LatinoLink
January 20, 2000
 
 
Cuban American Olympic Skater Heats up the Ice

                         By RICARDO VAZQUEZ

                         January 20, 2000

                         Barely four years ago, world champion inline skater Jennifer Rodriguez traded her
                         roller blades for a pair of speedskates and hit the ice -- literally.

                         "I had to put on these really long thin blades, and I was all over the place,"
                         recalled Rodriguez. "I was slipping and sliding. I was skating really slowly and kind
                         of holding on to the pads around the outside [of the rink]."

                         Not surprising for a Cuban American athlete who grew up in
                         tropical Miami and whose experiences on the ice were limited
                         to family outings at the local skating rink.

                         That was until boyfriend and speedskater KC Boutiette
                         convinced her to bundle up and head for Milwaukee's Pettit
                         National Ice Center to take on a sport she had never
                         participated in before.

                         Her first embarrassing weeks on the ice, however, almost
                         made her change her mind. "Everyday I came home and I was
                         crying," said Rodriguez. "I was like, 'I hate it here, I hate the
                         cold weather. I don't want to be here.'"

                         Despite her frustration, Rodriguez kept working at it. Her
                         persistence paid off. "For some reason, after two weeks
                         something clicked," she said. "I wasn't slipping and sliding all
                         over the place, and I actually looked somewhat like a
                         speedskater...all of a sudden, I caught on. I figured out how to
                         skate."

                         Not only did Rodriguez catch on, but she became a
                         world-class speedskater. A little more than two years after
                         she first set foot on the ice, she won a spot on the U.S.
                         Speedskating Team that competed in the 1998 Nagano
                         Winter Olympics, solidifying her place among the world's elite
                         skaters.
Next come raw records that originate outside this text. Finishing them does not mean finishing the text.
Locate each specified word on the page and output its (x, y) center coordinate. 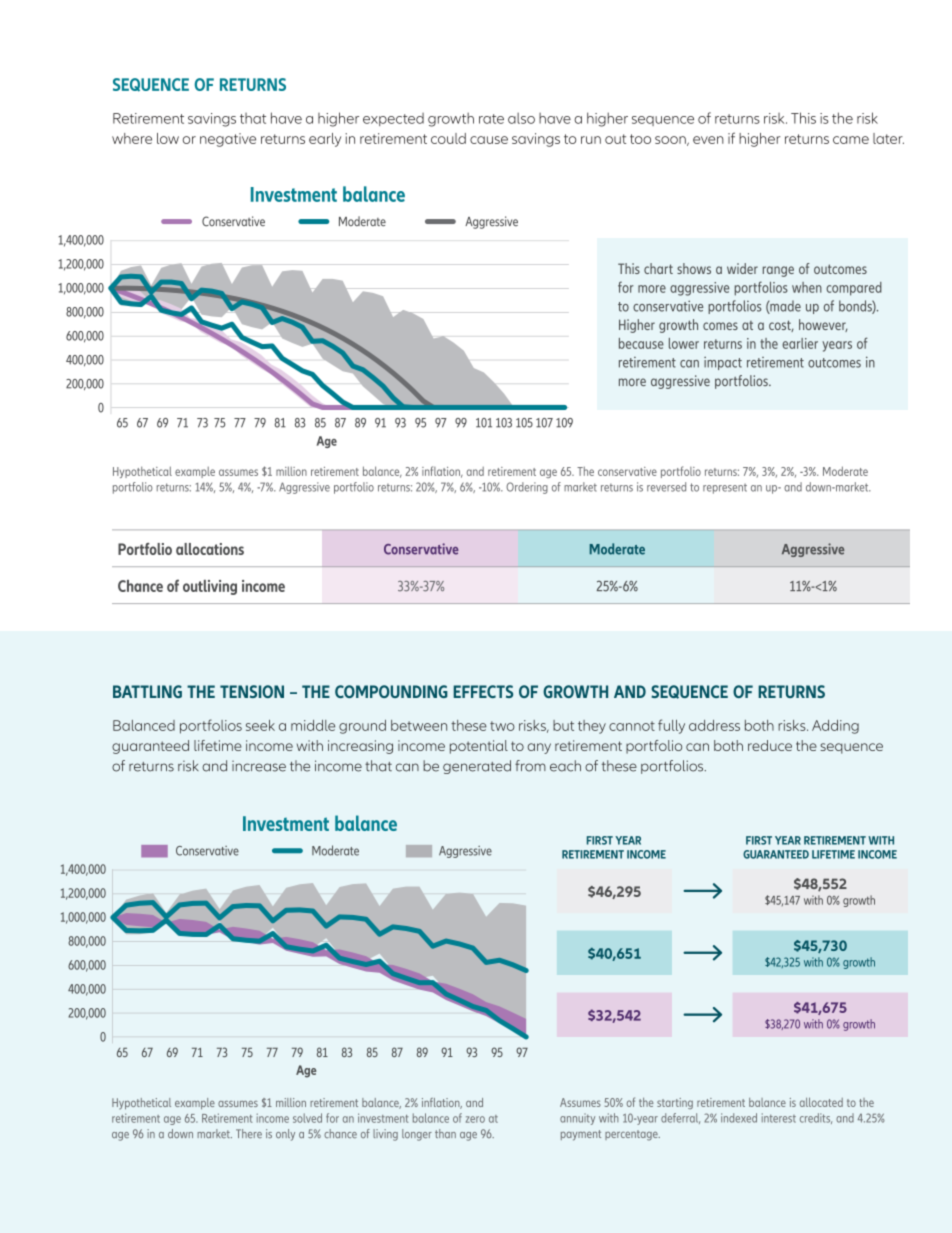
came (851, 140)
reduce (770, 745)
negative (228, 140)
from (530, 766)
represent (725, 489)
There (249, 1133)
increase (259, 766)
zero (475, 1119)
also (521, 118)
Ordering (527, 488)
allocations (210, 549)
If that weren't enough, she finished fourth in the 3000
                         meter Olympic race, barely missing the bronze medal by 2.1
                         seconds.

                         The daughter of a Cuban-born father and an American
                         mother, Rodriguez doesn't miss the irony of her
                         accomplishments on ice. "Growing up in Miami, I never
                         thought I'd be an iceskater or any winter sports athlete at all,"
                         she said. "Especially, from what I've been told, I'm the first
                         Cuban American to compete in the Winter Olympics. So just
                         to be that is pretty neat, just to know that of all these years, I'm
                         like, the only person to do that. I guess it's a pretty big feat I've
                         accomplished."

                         At 23, Rodriguez has become not only the first Cuban American, but
                         also the first Latina to compete as a member of the United States
                         Speedskating Olympic Team. And for some of that Rodriguez has her
                         parents to thank. After her first miserable experiences on the ice,
                         they encouraged her not to give up. "My parents said that I had to give it
                         one month," remembered Rodriguez. "'And if you don't like it
                         after one month, then you can come home,' they said."
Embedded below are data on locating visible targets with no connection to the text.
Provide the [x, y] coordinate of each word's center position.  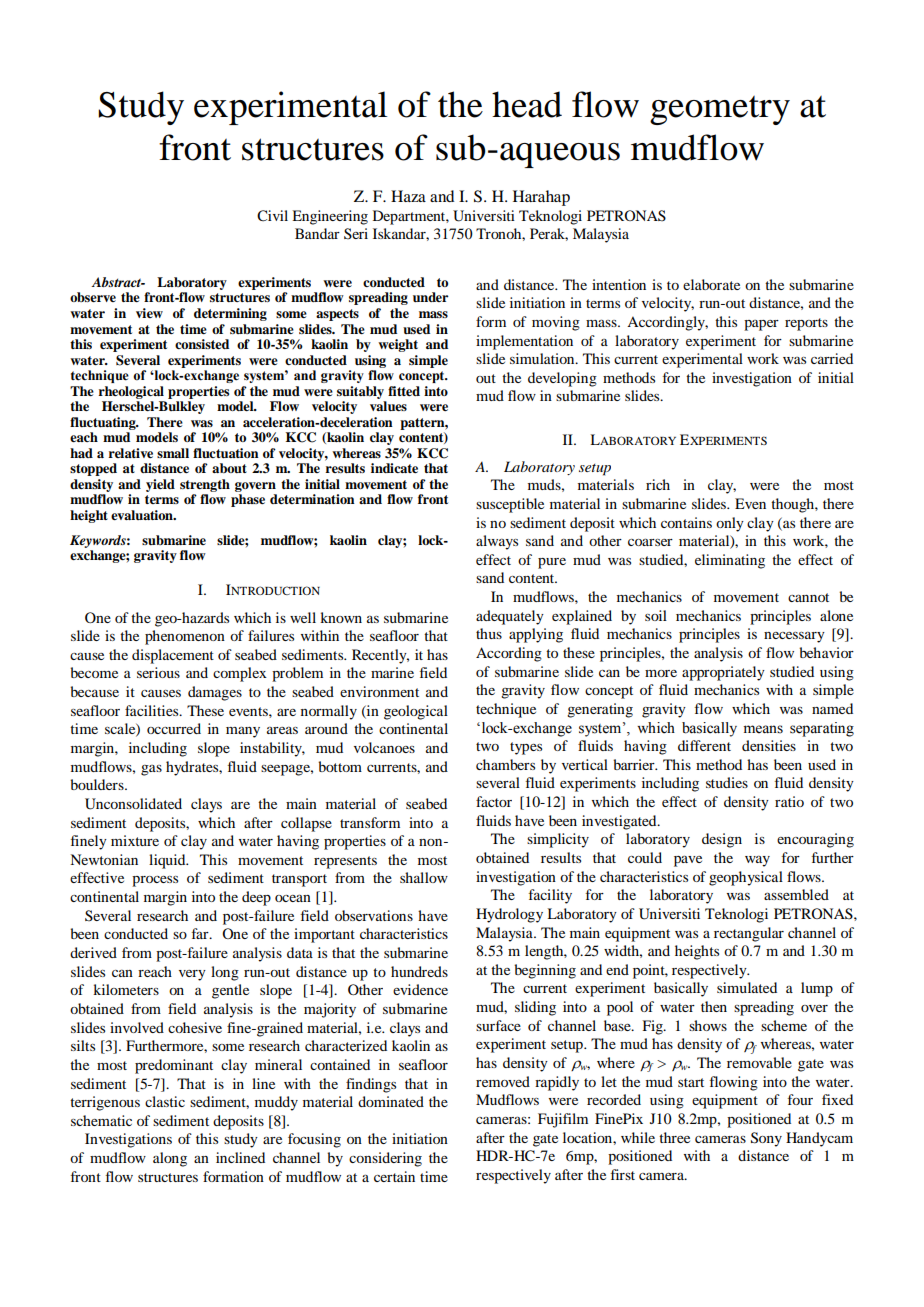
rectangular [749, 934]
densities [769, 745]
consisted [202, 344]
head [527, 104]
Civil [272, 216]
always [497, 542]
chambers [505, 764]
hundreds [419, 971]
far [201, 933]
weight [398, 345]
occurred [174, 728]
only [730, 524]
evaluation [143, 515]
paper [761, 325]
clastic [165, 1101]
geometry [720, 110]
                         Not that it was easy for Rodriguez, who already was a 12-time roller
                         skating champion and the only athlete to have won competitions in
                         both speed and figure inline skating. "So for me to come to Milwaukee
                         and to have to suck it all up, and to say 'hey you're terrible' and to start
                         from scratch, was really hard for me to do." After her impressive
                         performance at the Nagano Winter Games, Rodriguez now has her
                         eyes set on the 2002 Olympics. "Of course the goal is a medal at the
                         Olympics," she said. "I don't care what race it is. I would just like to
                         get a medal, and of course I would love it to be gold."
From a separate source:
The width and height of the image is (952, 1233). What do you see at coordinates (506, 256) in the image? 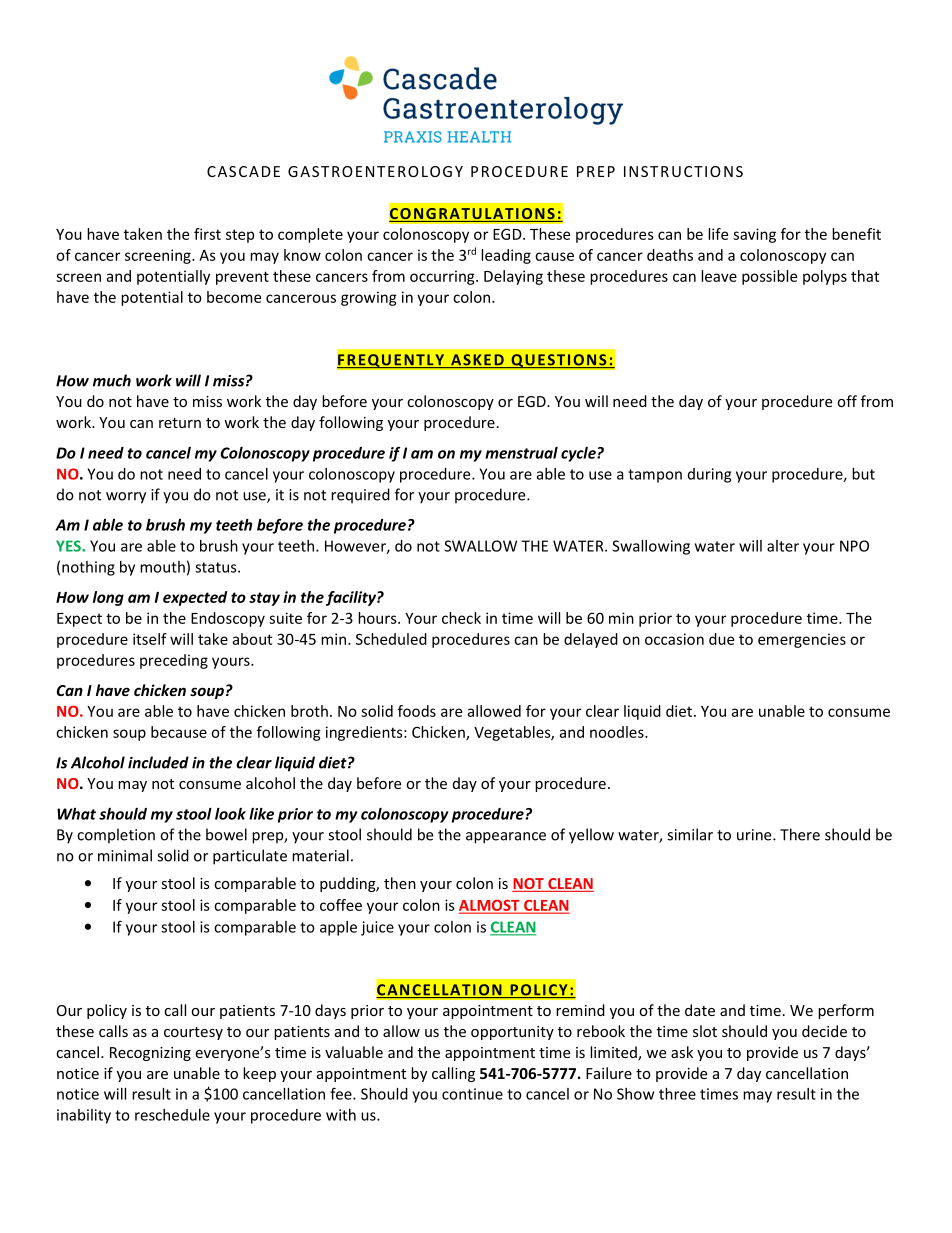
I see `leading` at bounding box center [506, 256].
                         So would her parents, who have encouraged their daughter and cheered
                         her on through 16 years of inline skating, and now as a speedskater. For
                         her father, said Rodriguez, the possibility of an Olympic medal is
                         something that makes him even more excited since the sport qualifies as an
                         Olympic event, unlike inline skating.

                          "My dad would have let me do whatever sport I wanted to do," said
                          Rodriguez, "but I knew he always wanted me to be in an Olympic sport."

                         And both father and daughter seem single-minded in this quest. "Even
                         right now, when I have the world championships coming up in two
                         weeks, and the rest of the season to finish up...I'm still thinking 2002,"
                         said Rodriguez.

                         For someone used to persevering, it makes sense that Rodriguez's
                         advice for young Latina athletes is "don't give up. Go out and try
                         whatever you can, util you find something you like and just stick with it,
                         and work your butt off."